Four months of intense work. The MVP is done.

The first real client

The timing is perfect. Sales just closed our first major contract. We're going to process all the data from TIM, one of Brazil's largest telecom companies, starting with their São Paulo operation.

Then the first spreadsheet arrives.

TIM wants us to calculate the last year of emissions retroactively. Just for one small third-party logistics operation. I open the file.

6 million freight records.

Each record requires multiple calculations. Each calculation depends on external variables. Many of them require API calls to get emission factors, distance data, fuel coefficients. Every call has latency.

We run the import.

Nothing processes. The system chokes. The MVP is broken on one of its most critical features: freight calculation.

The bottleneck

I call a meeting with the founders.

The problem is clear: Lambda runtime is killing us. Freight calculation alone involves at least 4 Lambdas that call 8 more Lambdas. The cold starts, the invocation overhead, the serialization between functions. It all adds up. For a few hundred records, it's fine. For 6 million, it's impossible.

My proposal: extract the entire freight calculation from Lambda and rewrite it in Go.

Why Go? I need raw performance and easy concurrency. With Go, I can process 4 rows per second per thread and spin up parallel workers to handle the volume simultaneously. Lambda's execution model doesn't give me that control.

The founders agree. We have a client waiting.

Three more months

We spend the next three months rewriting the freight calculation engine in Go.

It's not just the calculation logic. We build a WebSocket server, also in Go, that pushes real-time status updates to the frontend. Users can see exactly where their calculation is: how many records processed, estimated time remaining, any errors encountered.

We add Kafka for messaging between services. The calculation workers pull jobs from the queue, process them, and publish results. The system is decoupled, scalable, and light.
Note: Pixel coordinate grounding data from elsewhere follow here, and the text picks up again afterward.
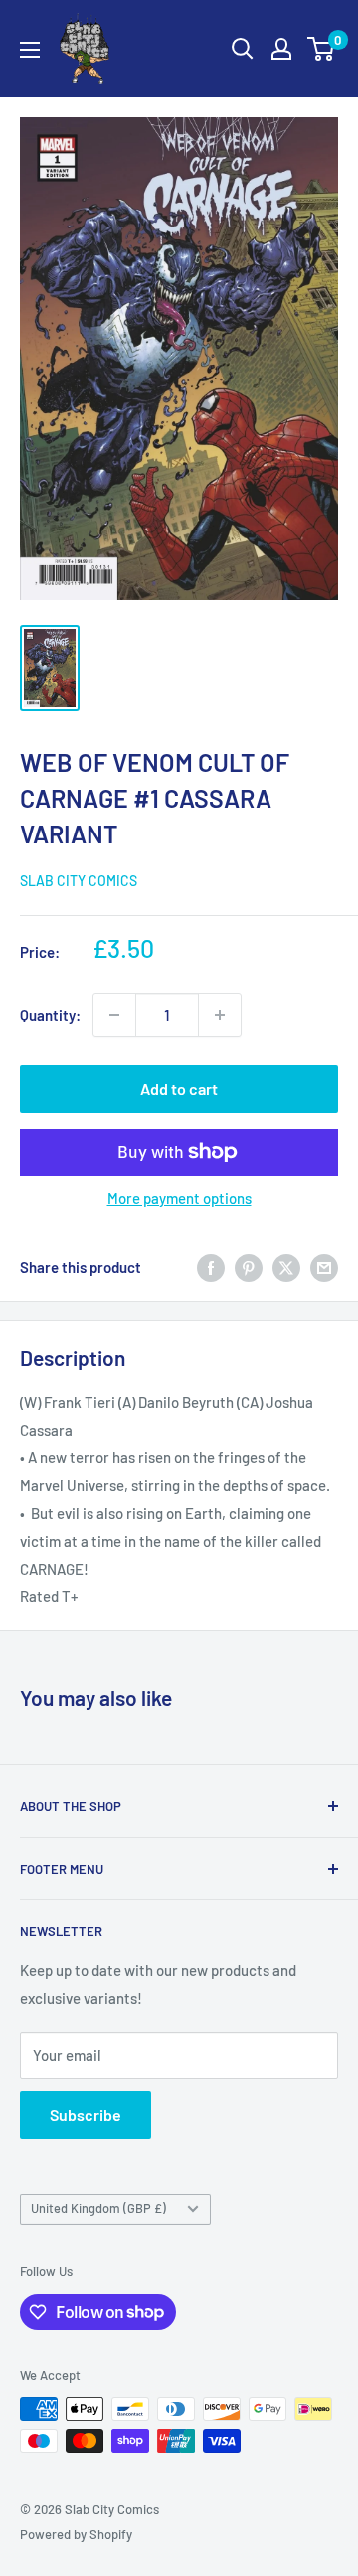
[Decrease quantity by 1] (114, 1015)
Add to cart (179, 1088)
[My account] (281, 49)
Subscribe (85, 2114)
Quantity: (50, 1015)
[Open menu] (30, 50)
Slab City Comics (78, 880)
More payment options (179, 1198)
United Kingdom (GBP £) (98, 2208)
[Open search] (243, 49)
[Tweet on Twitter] (286, 1267)
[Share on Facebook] (211, 1267)
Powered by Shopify (76, 2534)
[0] (321, 49)
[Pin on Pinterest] (249, 1267)
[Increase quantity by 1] (220, 1015)
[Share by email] (324, 1267)
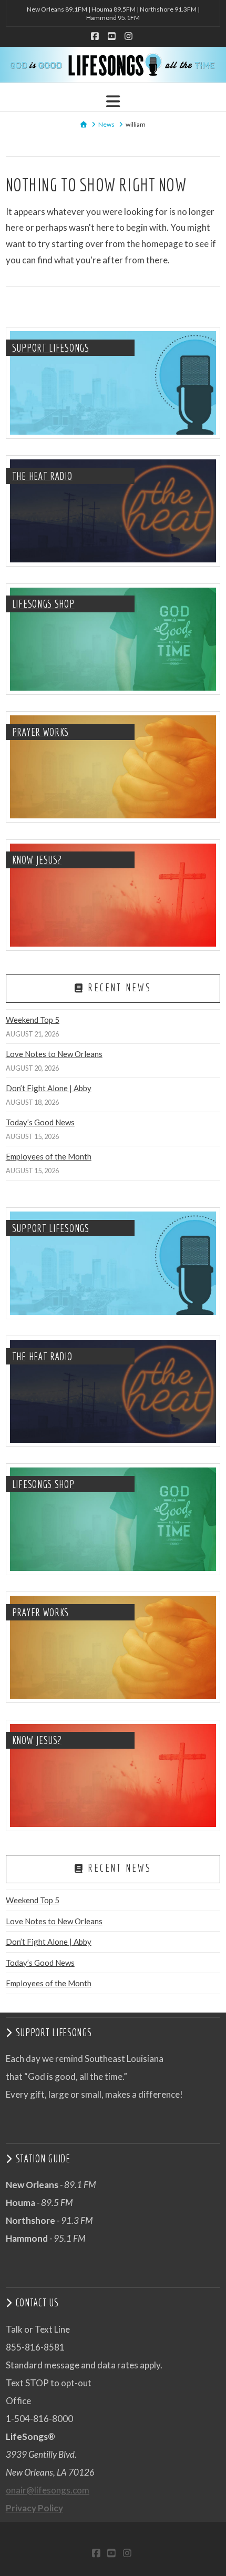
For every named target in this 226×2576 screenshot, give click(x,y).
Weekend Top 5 (32, 1019)
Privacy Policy (34, 2507)
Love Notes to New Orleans (54, 1054)
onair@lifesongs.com (47, 2490)
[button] (113, 101)
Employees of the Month (48, 1156)
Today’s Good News (40, 1122)
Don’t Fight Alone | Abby (48, 1088)
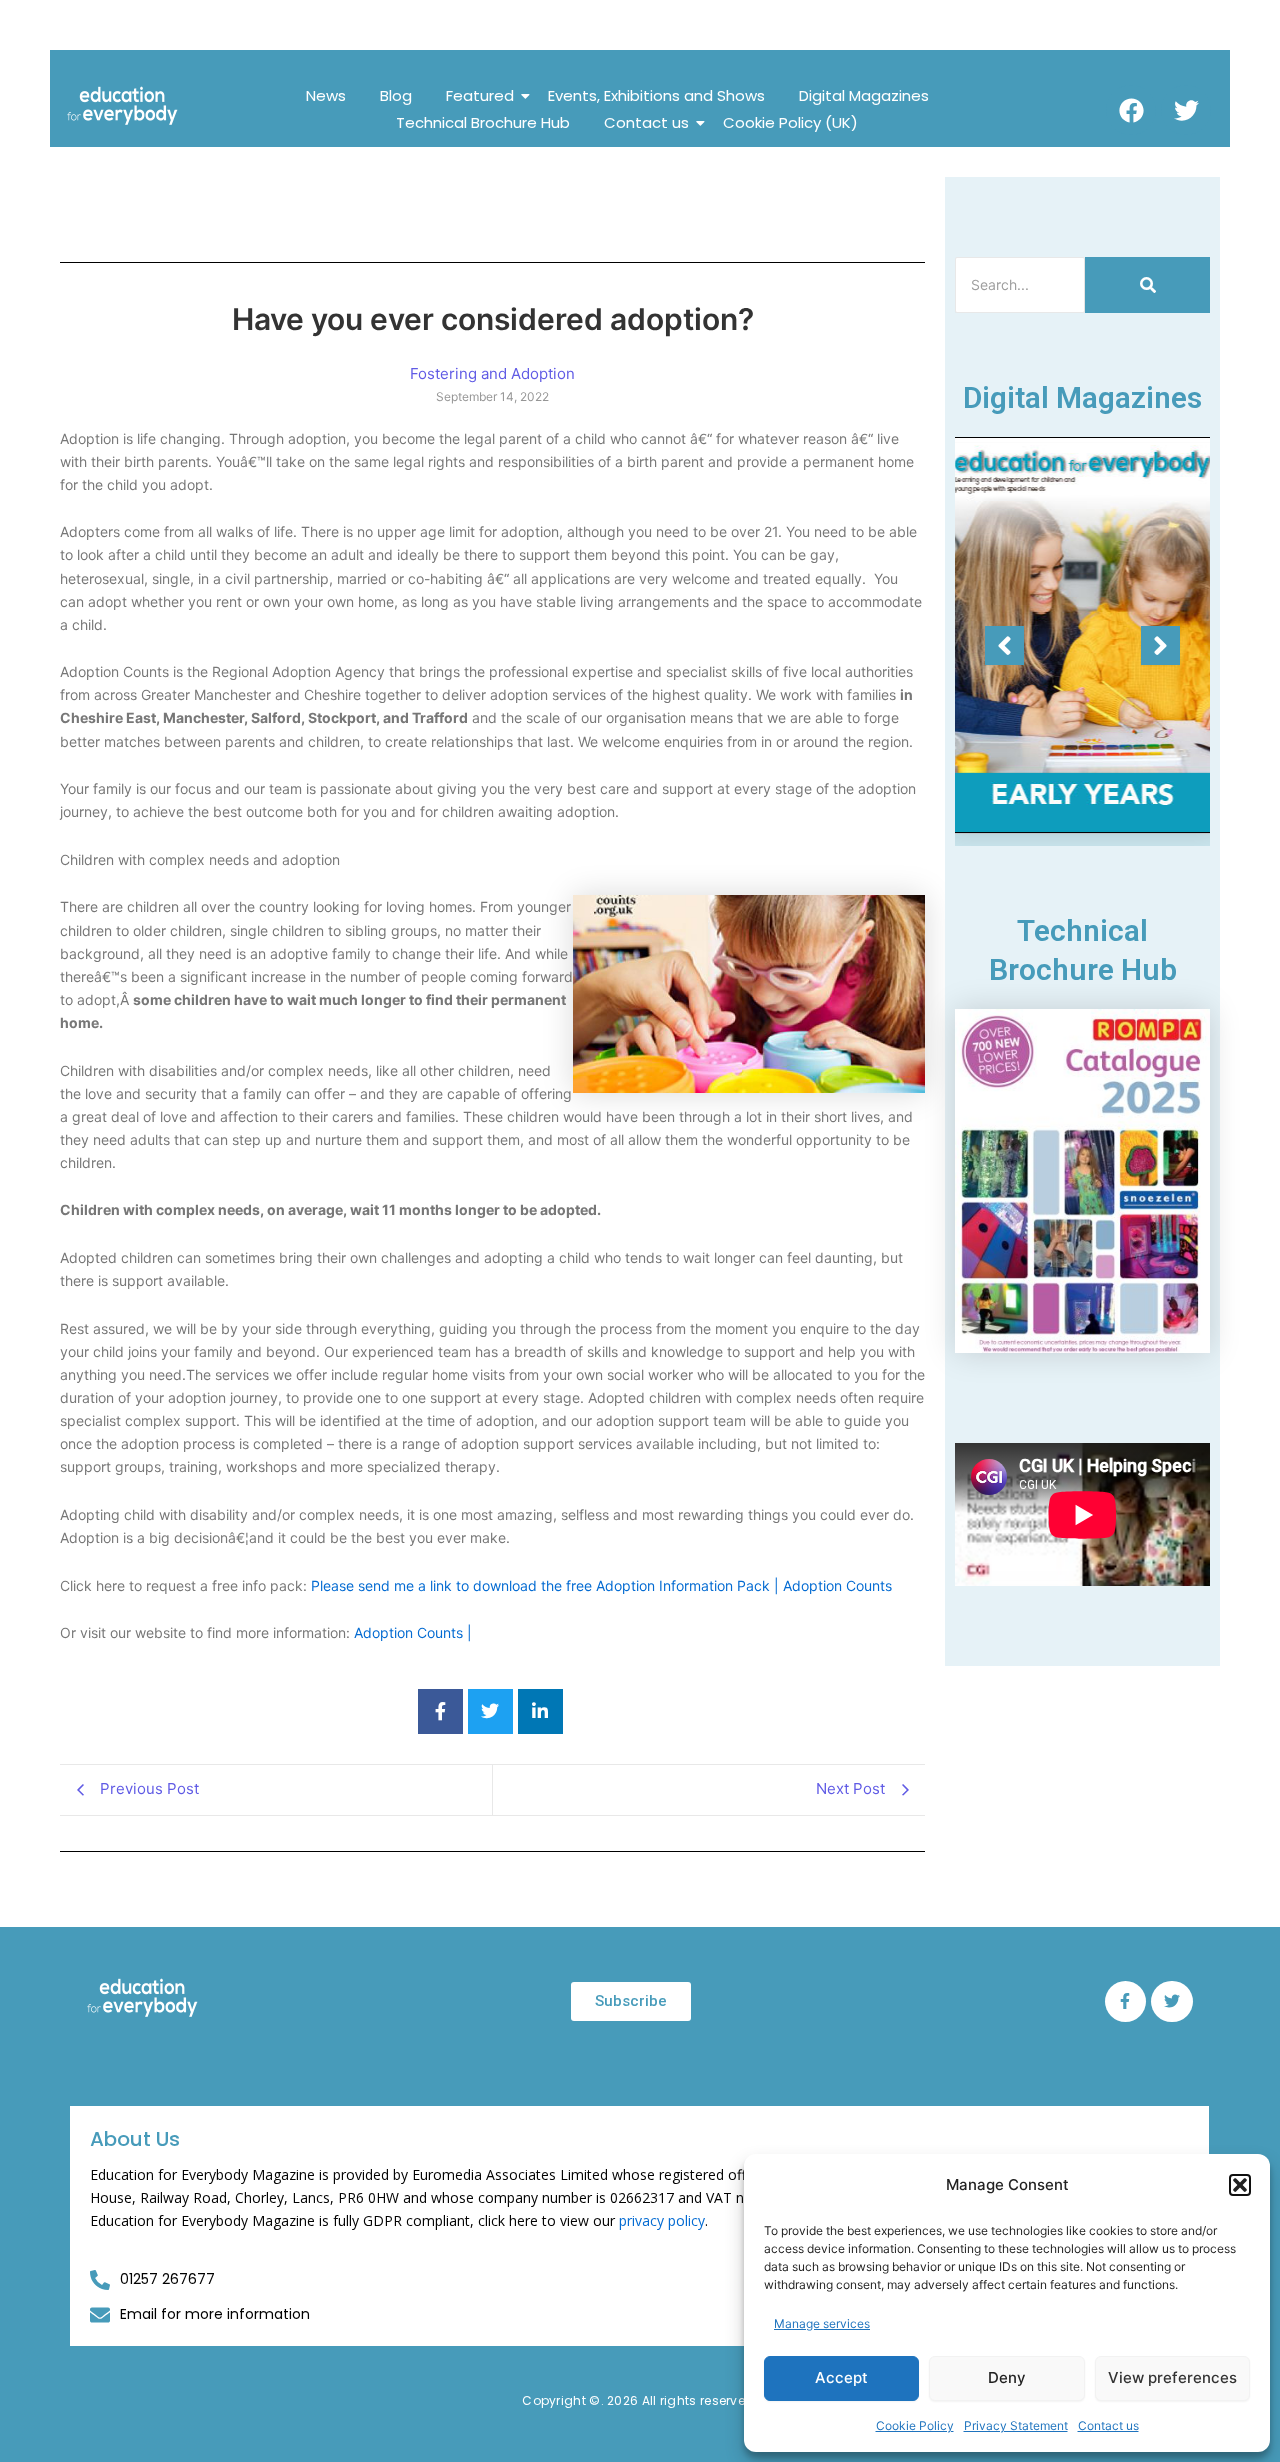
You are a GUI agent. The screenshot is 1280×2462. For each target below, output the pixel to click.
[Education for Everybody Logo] (122, 106)
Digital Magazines (864, 95)
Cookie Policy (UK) (790, 122)
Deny (1007, 2377)
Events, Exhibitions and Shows (656, 95)
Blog (396, 95)
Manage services (822, 2323)
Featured (480, 95)
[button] (1240, 2185)
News (326, 95)
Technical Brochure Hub (483, 122)
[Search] (1147, 285)
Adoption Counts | (413, 1632)
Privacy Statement (1016, 2425)
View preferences (1172, 2377)
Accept (841, 2377)
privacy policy (662, 2220)
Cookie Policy (915, 2425)
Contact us (1108, 2425)
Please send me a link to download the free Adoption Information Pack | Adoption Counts (601, 1585)
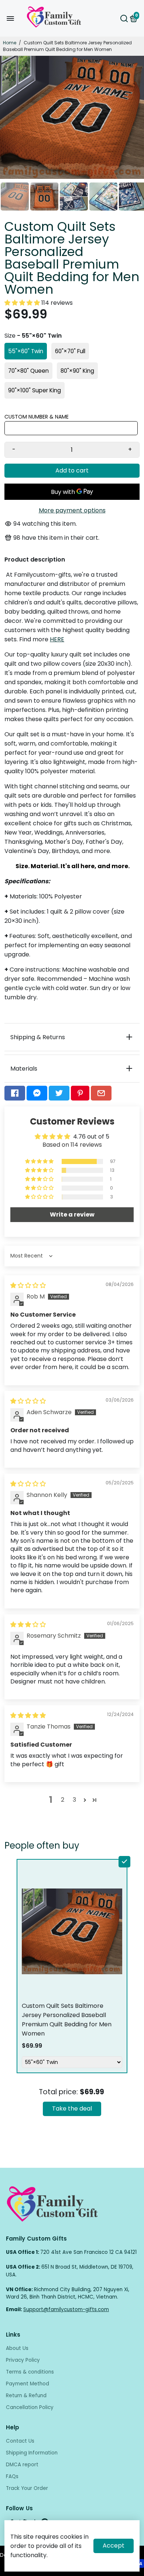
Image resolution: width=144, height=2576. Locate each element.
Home (9, 43)
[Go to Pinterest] (80, 1093)
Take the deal (72, 2108)
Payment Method (27, 2383)
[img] (28, 1285)
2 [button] (62, 1799)
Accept (113, 2545)
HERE (57, 639)
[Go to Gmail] (101, 1093)
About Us (17, 2348)
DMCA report (22, 2464)
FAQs (12, 2476)
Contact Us (20, 2440)
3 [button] (74, 1799)
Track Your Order (27, 2488)
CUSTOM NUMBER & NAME (36, 416)
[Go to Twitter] (59, 1093)
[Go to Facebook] (14, 1093)
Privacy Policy (23, 2360)
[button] (22, 302)
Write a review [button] (72, 1214)
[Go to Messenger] (37, 1093)
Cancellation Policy (30, 2407)
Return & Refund (26, 2395)
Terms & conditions (30, 2371)
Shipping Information (32, 2452)
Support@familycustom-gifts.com (66, 2309)
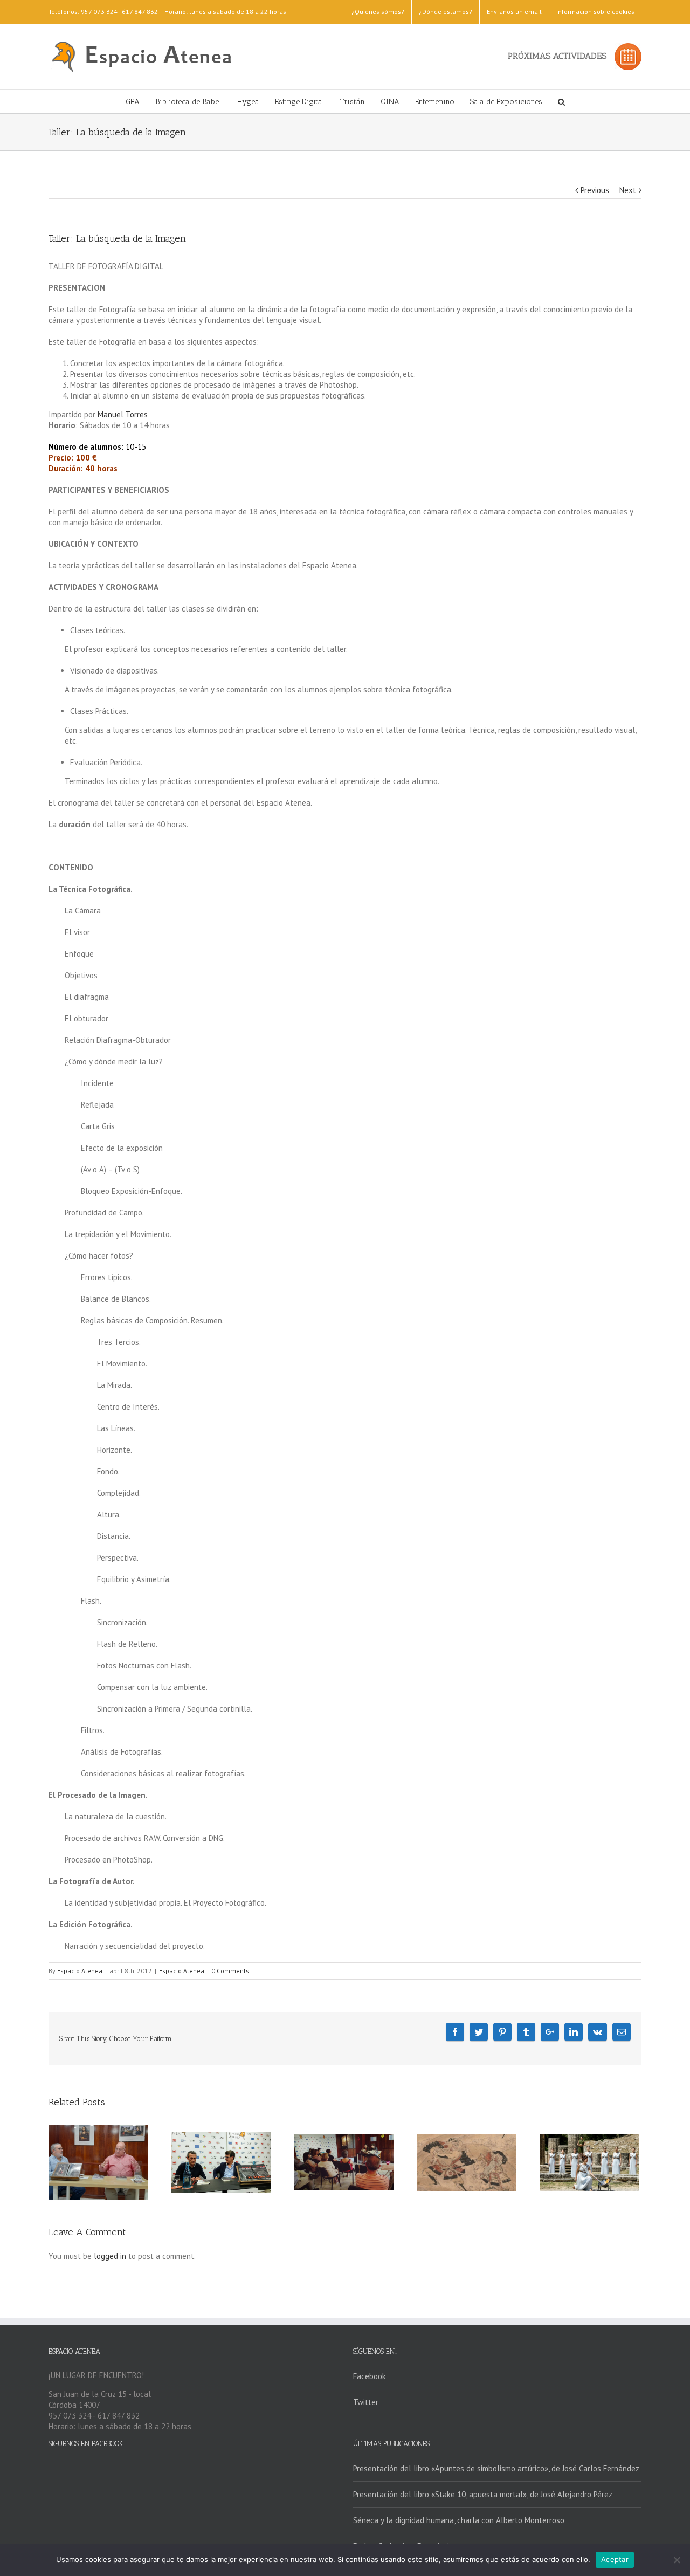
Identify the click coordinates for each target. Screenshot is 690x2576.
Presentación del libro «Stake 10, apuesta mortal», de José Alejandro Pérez (482, 2494)
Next (627, 190)
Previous (595, 190)
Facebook (369, 2376)
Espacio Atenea (79, 1971)
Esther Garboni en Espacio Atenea (412, 2546)
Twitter (365, 2402)
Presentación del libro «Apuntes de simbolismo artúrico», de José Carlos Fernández (496, 2468)
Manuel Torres (123, 414)
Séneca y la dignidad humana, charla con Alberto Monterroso (458, 2520)
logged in (110, 2256)
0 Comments (230, 1971)
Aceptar (615, 2559)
Finally, we're ready to test with the same spreadsheet that broke us before.

We run it.

Hours pass. The progress bar moves steadily. No crashes. No timeouts. No memory explosions.

It works.

What I learned about technical decisions

The easy choice would have been to optimize the Lambdas. Add more memory. Increase timeouts. Batch the requests. We could have spent months squeezing incremental improvements out of an architecture that wasn't designed for this workload.

Instead, we rewrote the critical path in a different language.

This isn't always the right call. Rewrites are expensive. They introduce new bugs. They require the team to learn new tools. But sometimes the architecture itself is the constraint. No amount of optimization will fix a fundamental mismatch between what you're building and how you're building it.

The decision framework I'm using now:

Identify the actual bottleneck, not the perceived one
Ask whether optimization can solve it or if the constraint is architectural
If architectural, isolate the problem and rebuild only that piece
Choose the right tool for that specific problem, even if it's different from the rest of the stack

We didn't rewrite the entire system in Go. We didn't throw away Django or the Lambdas that work fine for other calculations. We identified the one piece that couldn't scale and rebuilt it with the right tool.

The mediator still mediates. The Lambdas still calculate electricity and fuel. The frontend still runs on Next.js. But when 6 million freight records come in, they flow through a Go service designed specifically for that job.

Sometimes the best architecture is the one that lets different parts of your system be built differently.